** Opening DATASET ENTRIES block **

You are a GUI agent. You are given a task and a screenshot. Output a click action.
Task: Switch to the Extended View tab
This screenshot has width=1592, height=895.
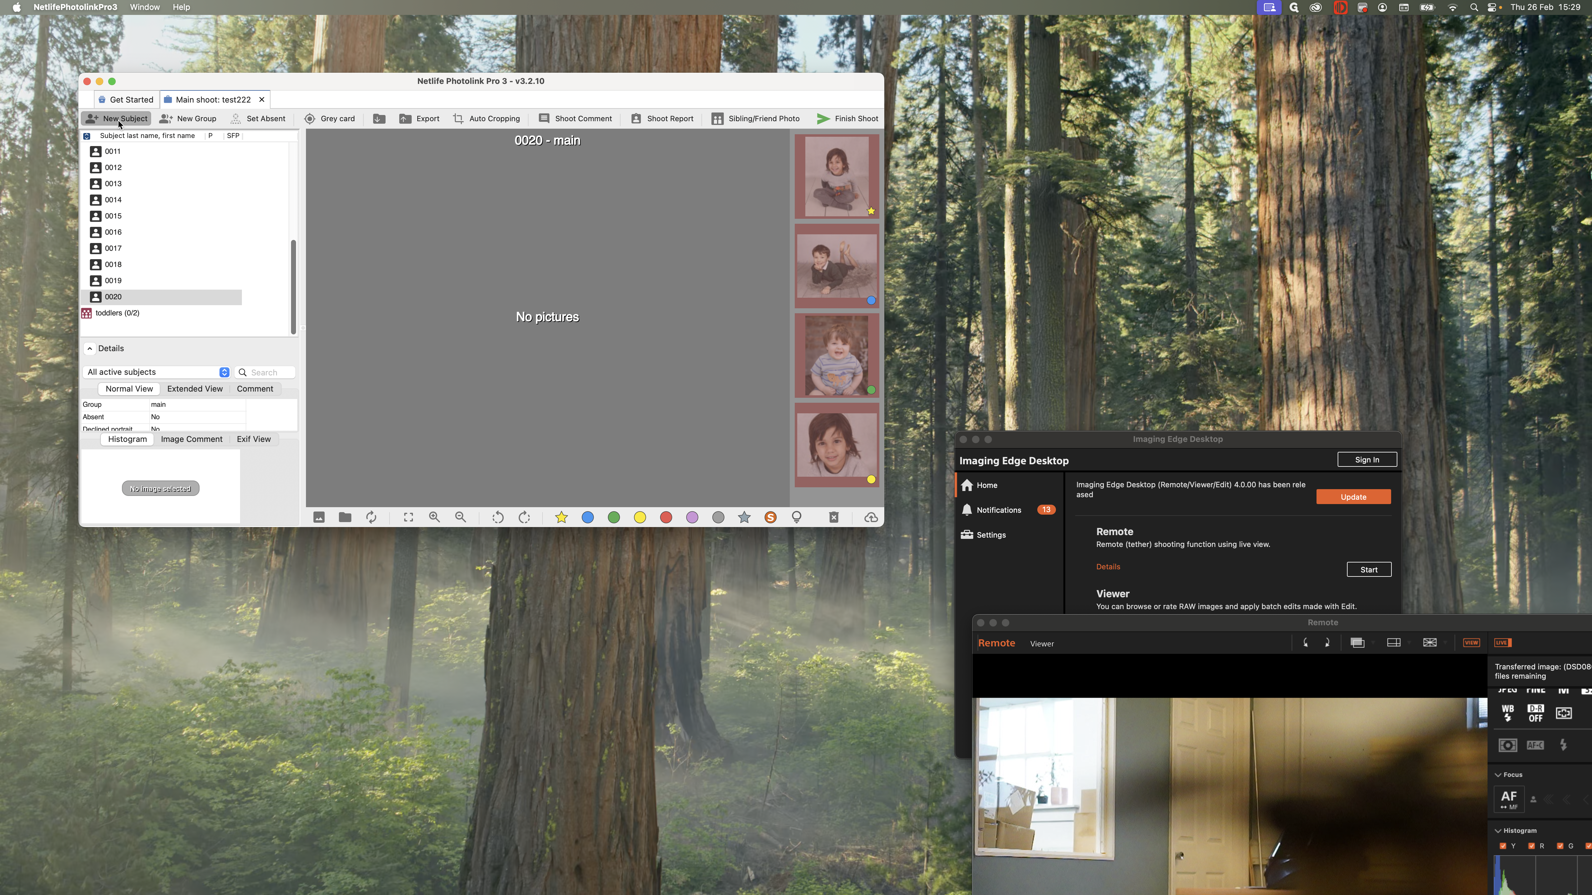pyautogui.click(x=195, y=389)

** Closing DATASET ENTRIES block **
** Opening DATASET ENTRIES block **

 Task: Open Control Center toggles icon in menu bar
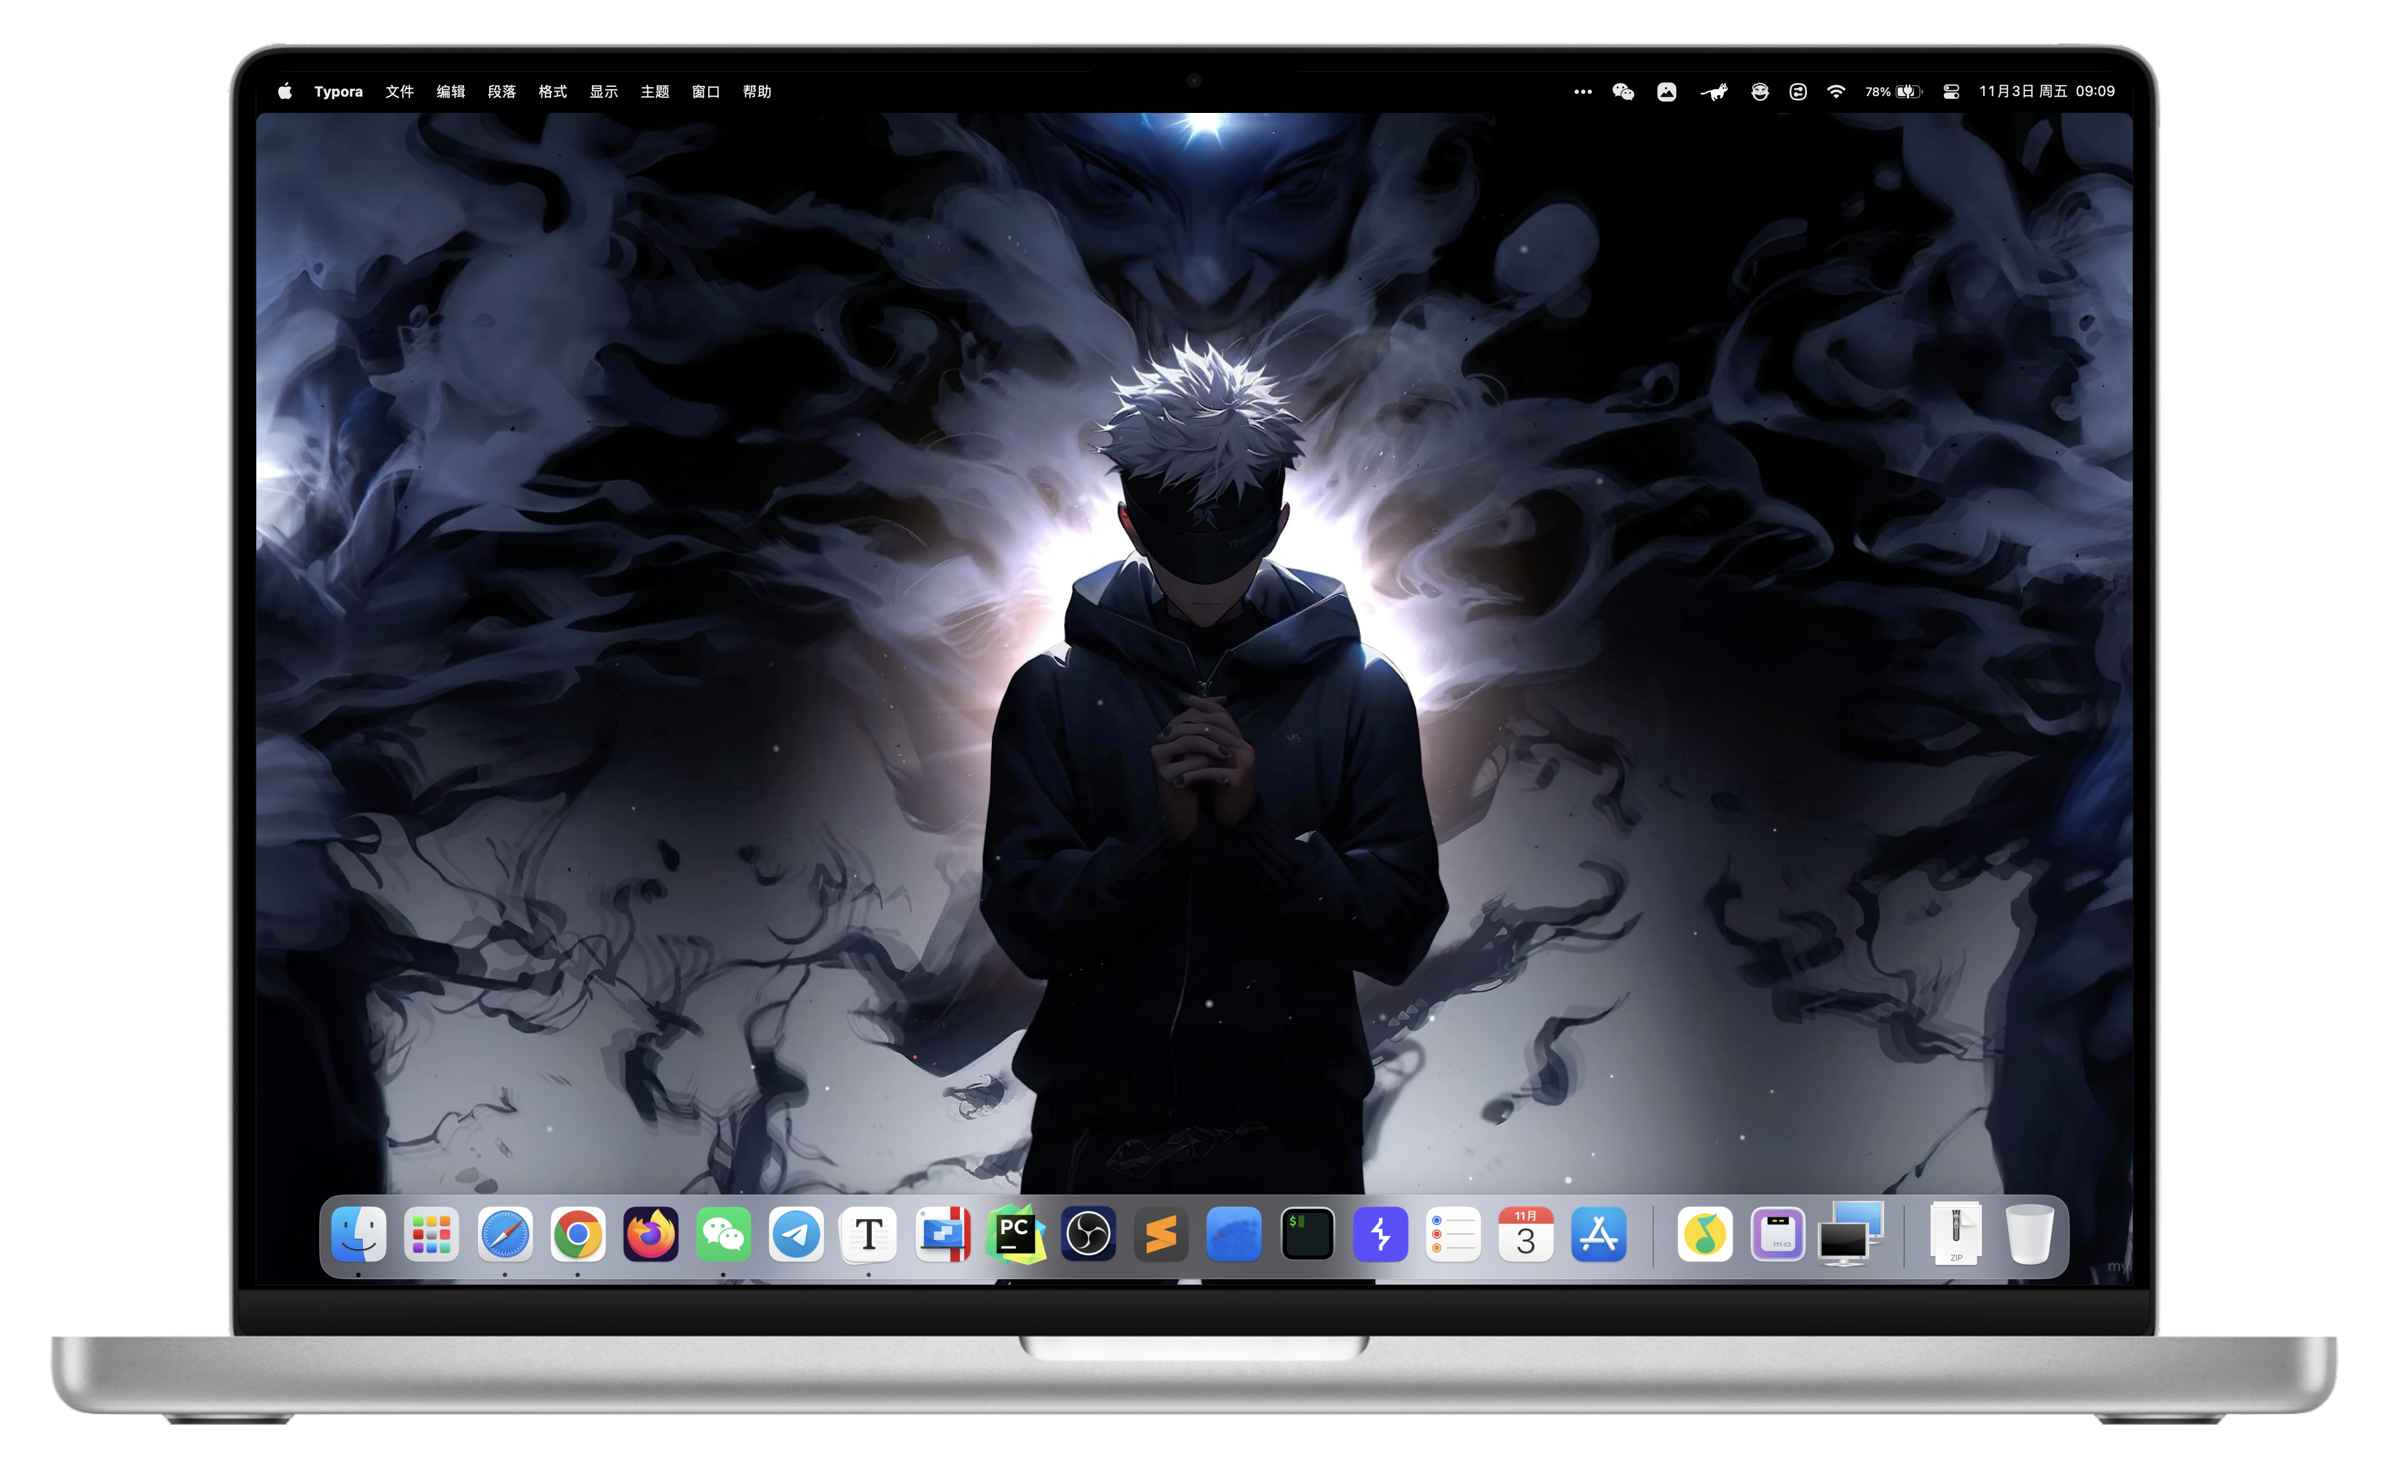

** Closing DATASET ENTRIES block **
** Opening DATASET ENTRIES block **

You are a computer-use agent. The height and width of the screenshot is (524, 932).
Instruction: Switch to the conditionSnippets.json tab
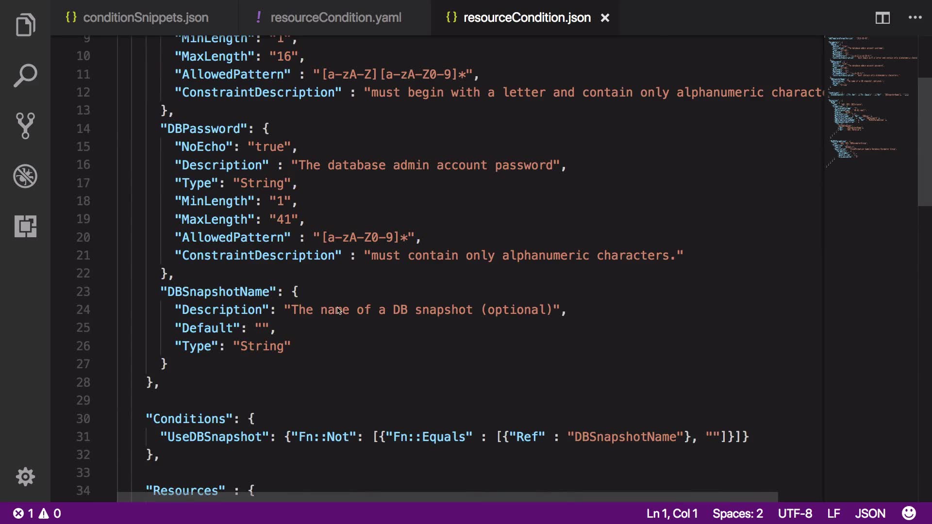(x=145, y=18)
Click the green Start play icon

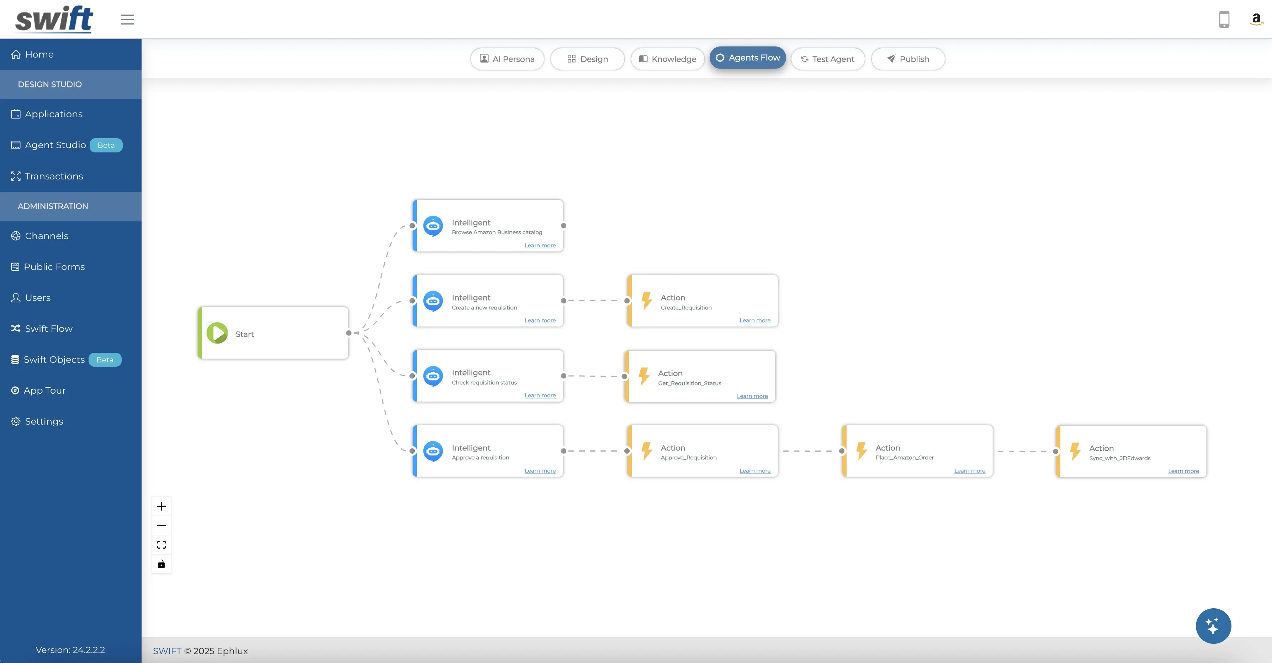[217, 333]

** Closing DATASET ENTRIES block **

▶ TASK BRIEF: Using the data above, copy each line that contains "agent".

▶ SOLUTION FOR THIS TASK:
You are a GUI agent. You are given a task and a screenshot. Output a click action.
You are a computer-use agent. The height and width of the screenshot is (524, 932).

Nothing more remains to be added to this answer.